Intervenne David, il bell’angelo e l’efficiente organizzatore proponendo una serie coordinata di lezioni tenute dagli attori della Compagnia e dalla coreografa. Il programma del corso migliorò immediatamente e scoprimmo in Lidia, Neil, Attilio, Cristian e François degli ottimi maestri.

Imparammo un sacco di cose lì nella stupenda Villa di Como dove in un’isola della cultura un po’ fine ottocento, vivevamo nelle magnifiche sale e nei giardini il nostro primo intenso momento di scuola teatrale. Di tutte quelle ore fra una lezione e l’altra e la possibilità di assistere alle prime prove del montaggio di “sogno di una notte di mezza estate” a tutt’oggi è rimasta per sempre scolpita nel cervello, come un brillante cristallo, la sensazione di libertà nel vedere risplendere nella notte la luna, alla fine  di un ipnotico trance collettivo scandito dal turbinìo delle percussioni di Jorgi Hirota e guidato con un totale affascinante controllo da Neil Kaplan.

Africa e Londra, tribalità e nevrosi metropolitana convivevano e si liberavano per la prima volta in noi e forse in quel momento nascevano nel nostro intuito i “segni dell’alveare”.
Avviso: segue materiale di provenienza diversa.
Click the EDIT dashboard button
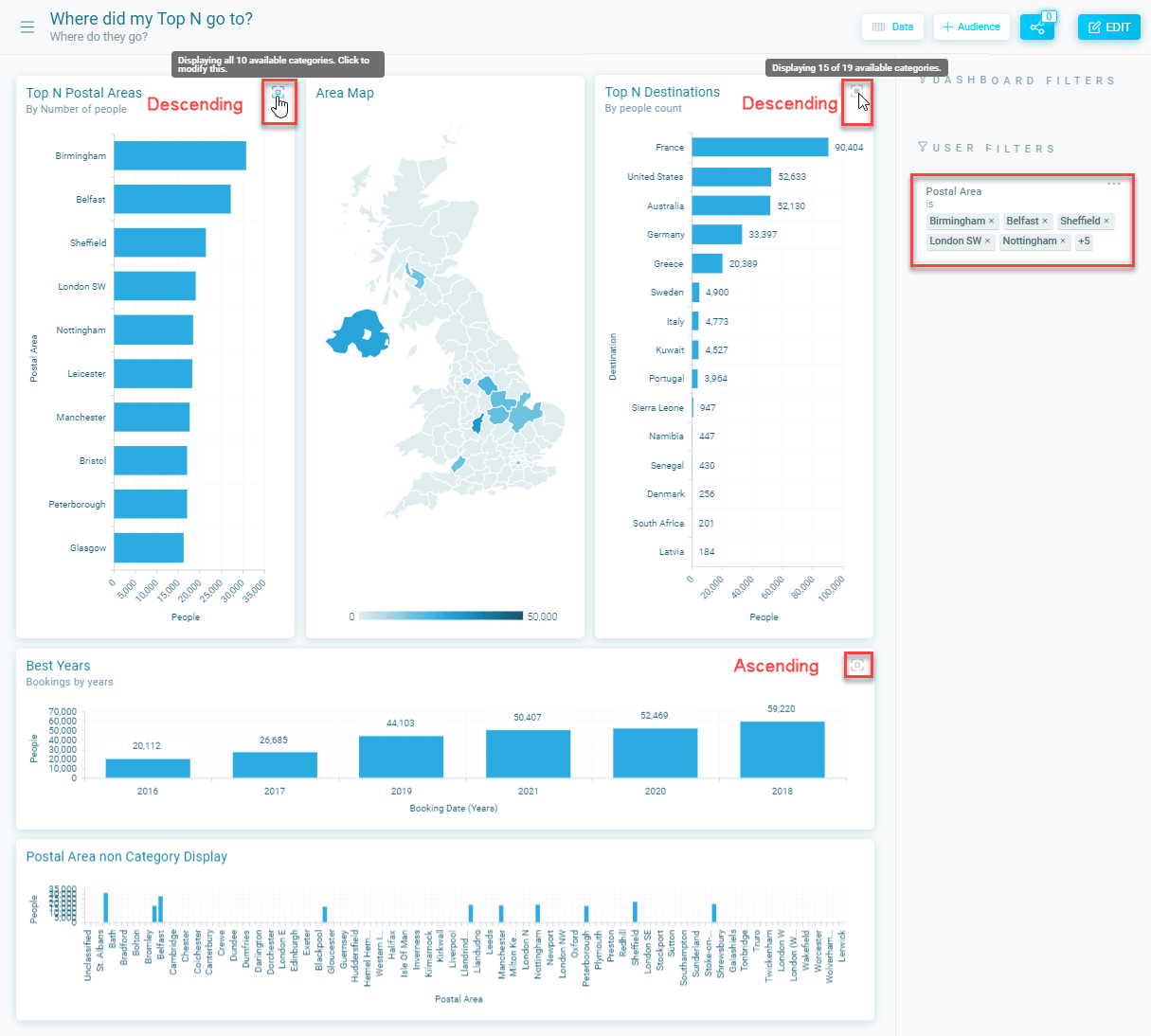This screenshot has width=1151, height=1036. point(1109,27)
Neil e gli altri, tante volte sono stati da noi a Torino o a Barcellona. Da maestri sono diventati più semplicemente amici e colleghi e la mia timidezza a ringraziare Divina è adesso un ricordo che mi fa tenerezza, oggi quando penso all’ultimo pomeriggio passato da solo con Lindsay, un anno fa al mulino, entrambi con le mani sporche di colore e parlare di questa “Alice” che si doveva ancora fare e per la quale bisognava come sempre trovare i soldi e un produttore.

Adesso eccoci qui insieme a un tavolo di un autogrill noi e loro in giro per l’Europa, giocosi e divertiti come sempre alla faccia dei critici che ci vogliono, noi troppo giovani, quindi inesistenti, loro già troppo consumati, perciò decadenti, finiti, da archiviare alla storia. Buon viaggio, good holidays, ci rivediamo presto in una qualche città o, perché no? in un’altra stazione di servizio.